Routing table misconfigurations are another common cause. If a router points traffic toward an incorrect next hop, packets may be misdirected or lost entirely.

TTL expiration can also cause packet drops. If the packet travels too many hops — often due to inefficient routing or loops — it will be discarded before arriving.

A more severe failure is a network partition, where two segments of the network become disconnected due to outages or physical link failures. In that case, no path exists at all.

At the network layer, failure simply means one thing: the packet cannot be forwarded to its destination.

IP operates at the network layer and focuses only on moving packets from source to destination. It does not guarantee that packets arrive, arrive once, or arrive in the correct order.

If a packet is lost due to congestion or a routing issue, IP does nothing to recover it. It simply attempts delivery on a best-effort basis.

TCP operates at the transport layer above IP. It establishes a connection, assigns sequence numbers to segments, waits for acknowledgments, and retransmits data when necessary.

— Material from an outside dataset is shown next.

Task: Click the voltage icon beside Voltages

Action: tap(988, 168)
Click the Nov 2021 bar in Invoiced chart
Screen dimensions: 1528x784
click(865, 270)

TCP also ensures ordered delivery and manages flow and congestion control. In short, IP delivers packets. TCP turns those packets into a reliable conversation.

IP is fundamentally stateless. Routers do not track conversations, sessions, or application context.

When a packet arrives at a router, the router looks only at the destination IP address and forwards it based on the routing table. It does not remember where previous packets went or whether earlier packets succeeded.

Because of this, packets belonging to the same request can take different paths across the Internet. They may arrive out of order, or some may be dropped entirely.

This stateless design keeps routers fast and scalable. Maintaining per-connection memory at every router would make the global Internet dramatically slower and more complex.

The tradeoff is that reliability and ordering must be handled by higher layers, not by IP itself.